Sedangkan Alvaro ia sengaja tak bangun, lelaki itu ingin melihat sejauh mana tindakan wanita itu, dengan ragu Bunga mendekat kearah Alvaro, melihat wajah polos lelaki itu saat terlelap.

‘tampan.’ Satu kata itu berhasil lolos dari bibir mungilnya.

Alvaro mendengar itu, ia ingin tertawa namun ditahannya, lelaki itu merasa senang karena Bunga diam-diam memperhatikannya.

“Hey ... Bangun!
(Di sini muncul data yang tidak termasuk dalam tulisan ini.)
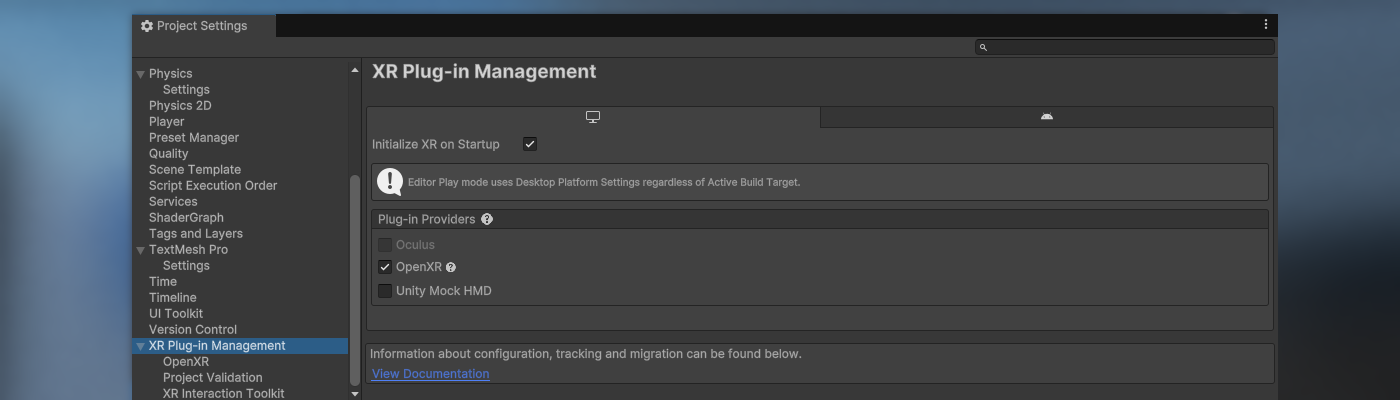Click the OpenXR help icon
Ini sudah siang,” ucap Bunga namun tak sadar respon dari lelaki itu, ia kesal sudah berkali-kali membangunkannya tak juga lelaki itu bangun.

Bunga memberanikan diri untuk memegang pergelangan tangan Alvaro lalu menggoyang-goyangkan lengannya mencoba membangunkan kembali lelaki itu.

Alvaro pura-pura membuka matanya, mengucek kedua matanya dan menguap.

“Sudah jam berapa ini?” tanya lelaki itu sambil melihat ke arah Bunga.

“Jam 8 pagi,” jawab gadis itu sambil menundukkan kepalanya, ia tak ingin menatap wajah Alvaro.

Alvaro lalu bangun dan beranjak dari tempat tidur berjalan ke arah kamar mandi, ia segera membersihkan diri, sedangkan Bunga, menyiapkan pakaian untuk suaminya itu.

Tak lama kemudian Alvaro keluar dari kamar mandi hanya memakai handuk yang melilit di bagian pinggang dengan mengusap rambut basahnya menggunakan handuk kecil.

Bunga sempat terpesona melihat pemandangan di depan matanya, tubuh sixpack, dengan perut bak roti sobek, begitu menggoda, lelaki itu berjalan mendekat ke arah Bunga.

Bunga mulai gugup saat Alvaro sudah berada di dekatnya, ia lantas menundukkan kepalanya, Alvaro gemas sekali melihat tingkah Bunga, ia pun tersenyum.

Bunga lantas berdiri mencoba menjaga jarak dari Alvaro, ia seolah tak ingin berdekatan dengan lelaki itu.

Alvaro yang tau itu, hanya bisa menghela nafasnya dengan kasar, ia sendiri tak tahu harus mulai dari mana, ia tak begitu mahir dalam mendekatkan diri pada perempuan.

Biasanya dia yang selalu di kejar-kejar, ia tak perlu mendekatkan diri, tapi perempuanlah yang mendekat padanya karena ketampanannya yang mampu meluluhkan hati setiap wanita, namun berbeda dengan Bunga.

Alvaro tahu betul, Bunga terpaksa, sebuah pernikahan yang mulai atas dasar perjodohan, akan lebih banyak dilakukan dengan keterpaksaan.

Cerita perjodohan ini memang sungguh sangat tidak masuk akal, Alvaro bahkan tidak menolak saat sang Kakek memintanya menikah dengan cucu sahabatnya.

Begitu juga Bunga, ia juga sadar gadis itu terpaksa menerima perjodohan ini mungkin karena ancamannya, karena Bunga tipe anak yang berbakti pada kedua orang tuanya. Ia akan menurut saja dan tak ingin orang tuanya kesusahan.

Mungkin egois cara yang ia lakukan, namun Alvaro tak mau mengecewakan sang kakek, tak jauh beda dengan Bunga, Alvaro begitu menyayangi sang kakek, dan berusaha memberikan yang terbaik untuk Kakeknya.

Mereka berdua melangkah keluar kamar, menuju ke restoran hotel yang ada di bawah, untuk sarapan, keluarga mereka pasti sudah menunggu dari tadi.